◆ PASSAGE PROVIDED
+ + + +

# Young Justice



## bobcarn (Nov 18, 2001)

Anyone watch Young Justice?

I've been following it, and I'm always impressed with how well it's done. The graphics are good, the action scenes are choreographed well, the writing is good... each episode feels very high quality. Also, it has a strong serial feel to it. Many plots are spread across a few episodes, and some elements are ongoing. This lets it feel like the stories aren't crammed.


----------



## Fleegle (Jan 15, 2002)

I've been a fan since the first episode. I have a few reservations about what happened between the end of Season 1 and the beginning of Season 2 (Last weekend's spieode), though.


----------



## Snappa77 (Feb 14, 2004)

Watch with the kids. Great show. Really well done.


----------



## holee (Dec 12, 2000)

I enjoy it a lot. And it's the last touch of pre-52-reboot DC characters that I still miss, like Captain Marvel.


----------



## doom1701 (May 15, 2001)

I didn't like it at first--to cookie cutter. It's gotten better recently, though--it's now part of my weekly 2 hours of TV (Young Justice, Transformers: Prime, Iron Man Armored Adventures, Avengers, and usually a little bit of old Transformers or Batman).

The new DC Shorts running during commercial breaks are excellent, especially the Tiny Teen Titans.


----------



## Graymalkin (Mar 20, 2001)

The DC Shorts version of "Teen Titanic" was pretty funny.

Just watched the first two episodes of this "Invasion" season. Some questions:

(1) This season picks up five years after the first season ended?
(2) Beast Boy's powers are derived from a blood transfusion from Miss Martian? That's a whole new origin for him, isn't it? I still remember him from the Doom Patrol and Teen Titans days.
(3) Lagoon Boy? Where did he come from?


----------



## TonyD79 (Jan 4, 2002)

Graymalkin said:


> The DC Shorts version of "Teen Titanic" was pretty funny.
> 
> Just watched the first two episodes of this "Invasion" season. Some questions:
> 
> ...


This series is set in an alternate universe sp they get to play around a bit.


----------



## Hoffer (Jun 1, 2001)

Fleegle said:


> I've been a fan since the first episode. I have a few reservations about what happened between the end of Season 1 and the beginning of Season 2 (Last weekend's spieode), though.


I heard a tease for a new episode of Young Justice before today's new Green Lantern. My season pass for it showed nothing. After some searching, it looks like season 2 of the show is actually called *Young Justice: Invasion*.

I see Invasion mentioned above, but even then I didn't get what was going on.


----------



## Peter000 (Apr 15, 2002)

It's kind of weird that season one went' right into season 2 the next week, and jumped 5 years.

But it was an interesting jump, and a pretty good show.

+ + + +

◆ RAW DATA

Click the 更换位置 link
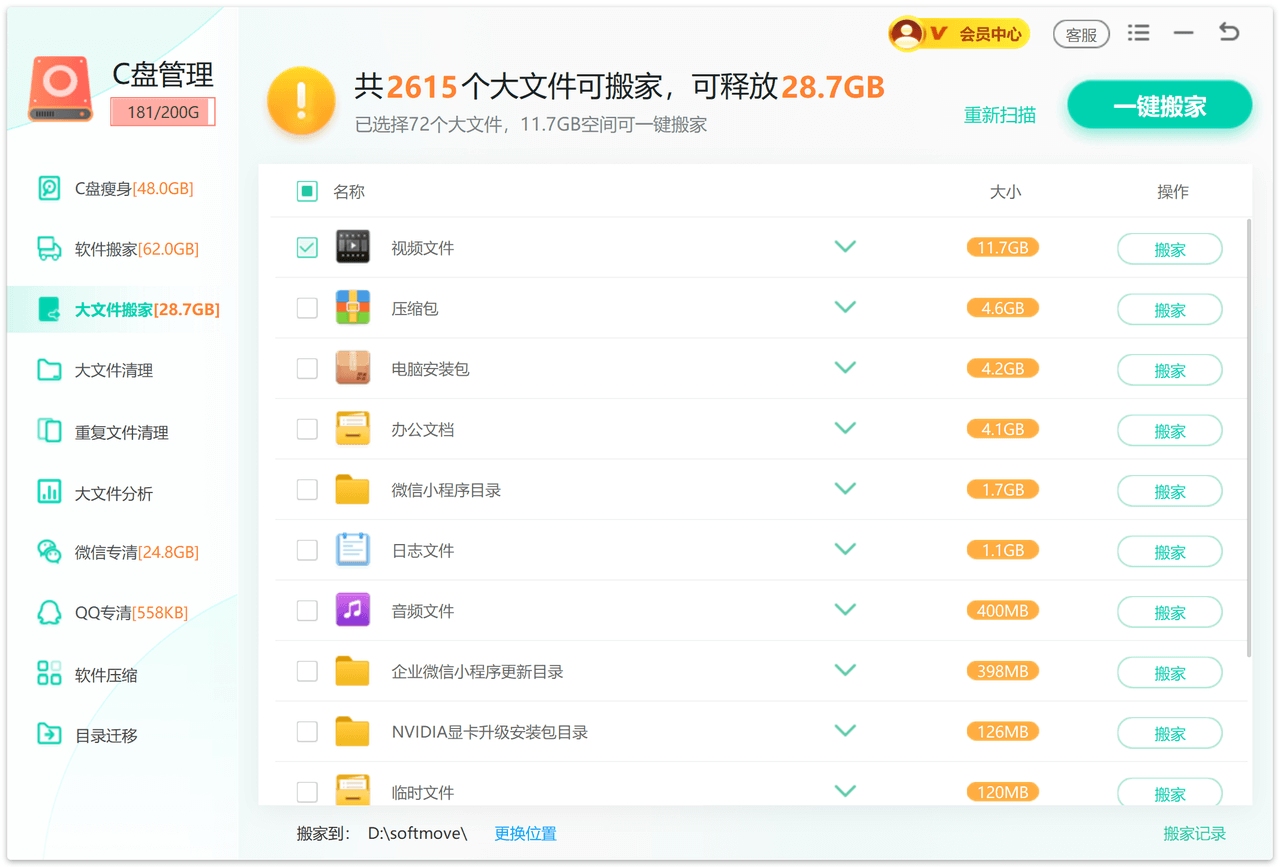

+ + + +

◆ TASK TO COMPLETE
Copy out everything in the Young Justice thread from "I heard a tease" down to "jumped 5 years.", switching "Green Lantern" to "Avengers".

◆ ANSWER TO THIS TASK
I heard a tease for a new episode of Young Justice before today's new Avengers. My season pass for it showed nothing. After some searching, it looks like season 2 of the show is actually called *Young Justice: Invasion*.

I see Invasion mentioned above, but even then I didn't get what was going on.


----------



## Peter000 (Apr 15, 2002)

It's kind of weird that season one went' right into season 2 the next week, and jumped 5 years.